O primo Abel: rotina com pai em futebol amador treinadores a estourar no Palmeiras palmeirense

Abel Ferreira não é o único técnico de futebol na sua família. Arlindo Gomes, um de seus primos, hoje é professor na escola em que o técnico do Palmeiras estudou quando morava em Penafiel e comanda também o Rebordosa Atlético Clube, time que briga para chegar ao equivalente a quarta divisão portuguesa.

Antigo vizinho de Abel na cidade ao norte de Portugal, Arlindo é cinco mais velho e também teve uma passagem pela base de Penafiel, mas acabou dando preferência aos estudos e foco na faculdade de Educação Física em Vila Real, outra cidade portuguesa. Ele começou o trabalho com comissões técnicas já em 1995 e trocava informações com o então direito lateral, que sempre se mostrou interessado com a preparação do jogo.

– começou a viver (auxiliar) em 1995. Ele continua em Penafiel e quando eu vinha no fim de semana juntos e ele partilhava como percebendo em que alguns treinadores tinham atitudes determinadas. E eu já como adjunto dava a perspective do outro lado – contorno o primo, ao idade.

Arlindo Gomes, primeiro de Abel Ferreira — Foto: Thiago Ferri

Depois de se aposentar precocemente no Sporting aos 33 anos por conta de uma lesão no joelho, Abel começou a aprender o sub-19 do tempo de Lisboa. Embora tenha conquistado o título nacional logo na primeira temporada, em 2012, acabou meio devendo anos depois da equipe B, que joga a segunda divisão no país.

A saída não foi necessária para ir à elite de Portugal e ate outras vezes na Europa, Abel ouviu que precisava de mais tempo de preparação. E ate acertar com uma nova equipe, decida acompanhar o primo em sua rotina no futebol amador. Arlindo era treinador do Cinfães, que fica a cerca de 40 km de Penafiel.

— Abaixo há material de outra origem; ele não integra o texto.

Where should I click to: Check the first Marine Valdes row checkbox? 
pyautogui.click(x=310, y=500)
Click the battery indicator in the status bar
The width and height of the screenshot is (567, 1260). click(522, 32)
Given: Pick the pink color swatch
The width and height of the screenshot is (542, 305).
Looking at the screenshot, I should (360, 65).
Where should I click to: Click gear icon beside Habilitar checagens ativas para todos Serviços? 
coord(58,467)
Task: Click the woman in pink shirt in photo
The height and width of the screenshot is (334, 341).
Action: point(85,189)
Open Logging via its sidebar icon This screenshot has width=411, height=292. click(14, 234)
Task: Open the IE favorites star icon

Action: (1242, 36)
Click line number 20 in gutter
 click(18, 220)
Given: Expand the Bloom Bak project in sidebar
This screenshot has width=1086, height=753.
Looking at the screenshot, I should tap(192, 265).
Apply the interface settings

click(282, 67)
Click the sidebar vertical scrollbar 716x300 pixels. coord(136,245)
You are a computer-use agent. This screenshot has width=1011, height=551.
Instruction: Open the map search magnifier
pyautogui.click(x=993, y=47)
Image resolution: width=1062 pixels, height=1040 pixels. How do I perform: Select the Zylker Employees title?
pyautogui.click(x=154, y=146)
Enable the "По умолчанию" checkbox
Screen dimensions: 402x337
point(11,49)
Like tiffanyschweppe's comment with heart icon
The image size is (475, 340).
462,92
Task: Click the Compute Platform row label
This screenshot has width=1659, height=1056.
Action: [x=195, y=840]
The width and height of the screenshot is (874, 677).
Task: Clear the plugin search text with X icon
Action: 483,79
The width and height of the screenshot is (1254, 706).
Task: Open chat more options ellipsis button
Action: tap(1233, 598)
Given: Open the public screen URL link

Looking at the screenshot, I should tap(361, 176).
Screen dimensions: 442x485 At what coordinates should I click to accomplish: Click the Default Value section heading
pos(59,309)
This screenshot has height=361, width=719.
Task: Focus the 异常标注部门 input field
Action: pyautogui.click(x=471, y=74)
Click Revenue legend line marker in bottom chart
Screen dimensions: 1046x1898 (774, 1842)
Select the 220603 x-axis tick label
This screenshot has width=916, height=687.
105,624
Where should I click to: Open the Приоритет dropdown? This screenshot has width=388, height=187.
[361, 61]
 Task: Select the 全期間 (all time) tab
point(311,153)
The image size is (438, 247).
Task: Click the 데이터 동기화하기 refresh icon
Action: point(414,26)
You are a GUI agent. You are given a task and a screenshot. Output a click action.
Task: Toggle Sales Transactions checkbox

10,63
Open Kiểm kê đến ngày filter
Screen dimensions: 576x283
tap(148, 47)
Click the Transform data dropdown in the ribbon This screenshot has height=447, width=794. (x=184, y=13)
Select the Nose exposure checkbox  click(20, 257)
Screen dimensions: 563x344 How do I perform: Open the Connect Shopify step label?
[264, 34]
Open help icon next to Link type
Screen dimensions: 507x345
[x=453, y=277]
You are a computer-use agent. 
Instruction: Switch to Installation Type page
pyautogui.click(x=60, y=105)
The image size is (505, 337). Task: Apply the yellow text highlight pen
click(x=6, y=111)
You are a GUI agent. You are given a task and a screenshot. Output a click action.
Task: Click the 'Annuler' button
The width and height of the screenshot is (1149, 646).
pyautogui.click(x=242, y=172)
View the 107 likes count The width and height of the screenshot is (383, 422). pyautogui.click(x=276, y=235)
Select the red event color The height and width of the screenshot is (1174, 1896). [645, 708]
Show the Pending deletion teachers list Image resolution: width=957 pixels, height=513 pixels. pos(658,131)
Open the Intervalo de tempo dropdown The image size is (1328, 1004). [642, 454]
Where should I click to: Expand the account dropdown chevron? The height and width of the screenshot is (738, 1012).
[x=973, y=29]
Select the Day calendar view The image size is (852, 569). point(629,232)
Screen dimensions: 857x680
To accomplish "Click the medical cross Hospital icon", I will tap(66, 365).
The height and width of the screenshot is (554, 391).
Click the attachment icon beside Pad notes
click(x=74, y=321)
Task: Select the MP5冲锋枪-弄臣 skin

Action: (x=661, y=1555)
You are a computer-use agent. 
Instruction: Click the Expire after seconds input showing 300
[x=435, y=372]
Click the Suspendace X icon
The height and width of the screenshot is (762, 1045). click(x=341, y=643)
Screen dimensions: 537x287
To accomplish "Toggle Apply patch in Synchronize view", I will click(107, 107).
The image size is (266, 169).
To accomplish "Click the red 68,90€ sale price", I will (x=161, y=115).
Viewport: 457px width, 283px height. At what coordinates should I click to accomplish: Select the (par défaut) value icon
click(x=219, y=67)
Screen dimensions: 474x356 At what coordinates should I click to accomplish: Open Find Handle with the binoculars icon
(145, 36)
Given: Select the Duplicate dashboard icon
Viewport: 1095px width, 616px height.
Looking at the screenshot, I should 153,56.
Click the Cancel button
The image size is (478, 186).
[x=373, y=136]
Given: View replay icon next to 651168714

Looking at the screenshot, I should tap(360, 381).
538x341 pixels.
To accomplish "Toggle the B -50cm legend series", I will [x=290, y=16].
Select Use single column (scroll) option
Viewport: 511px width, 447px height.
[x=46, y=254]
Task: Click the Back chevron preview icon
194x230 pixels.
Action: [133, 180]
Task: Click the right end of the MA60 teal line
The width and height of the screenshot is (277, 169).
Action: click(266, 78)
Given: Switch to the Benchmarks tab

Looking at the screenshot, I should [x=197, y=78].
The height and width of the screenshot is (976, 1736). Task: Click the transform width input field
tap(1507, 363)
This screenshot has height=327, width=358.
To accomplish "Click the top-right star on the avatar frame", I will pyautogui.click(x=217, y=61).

Penafiel, a cidade de Abel Ferreira

– Para ele, experiência vale muito. O Abel queria viver outras realidades, porque estava na segunda divisão em Portugal, profissional, e eu treinava o Cinfães no amador, digamos assim. Ele acabou indo para saber o que era aquela realidade. Conseguimos estar em algum tempo juntos, uma viagem de 40 km, 50 km. Ele ia comigo diário para perceber a realidade profissional, alguém que já estava no futebol no Sporting decide ir a Cinfães em um clube não-profissional para tentar fazer o download do que poderia ser positivo. Não queria saber só o que era uma elite, queria saber tudo – recordou.

Foram cerca de seis semanas nesta rotina, e no início de 2015 Abel acertou com o tempo B do Braga. Já no novo clube, o atual treinador do Verdão manteve contato com o primo para trocar experiências.

Abel Ferreira no Braga em 2017 — Foto: BURAK AKBULUT / Agência Anadolu via AFP

– Ele foi para observar, partilhava comigo a perspectiva dele, principalmente quando estava também em Braga, sobre o que achávamos em função das nossas realidades. Era cerca de 1h de viagem, era tempo para compartilhar o que correu bem, o que não correu e onde melhorar. Sempre a escolha de maneira aberta, porque nessa podia mais conhecimento e competência.

Após o trabalho no time B, Abel foi promovido à main team do Braga e começou a chamar a atenção. Um profissional não, embora relativamente curto, já se mostrou bem sucedido com os cinco títulos em um ano e meio de Palmeiras.

Para o primo, o sucesso “precoce” só mostra o valor do comandante palmeirense, que já ganhou no Brasil a Libertadores (duas vezes), Copa do Brasil, Paulistão e Recopa Sul-Americana.

– Dizem que o Abel é motivador, faz leitura de jogo. Mas foi competência de sua persistência para atingir algo. Che de orgulho ver sucesso, a família penafidelenses estamos muito o sucesso e o sucesso, ate leva o nome da cidade, toda a região. Não é um feito assim tão fácil – encerrou.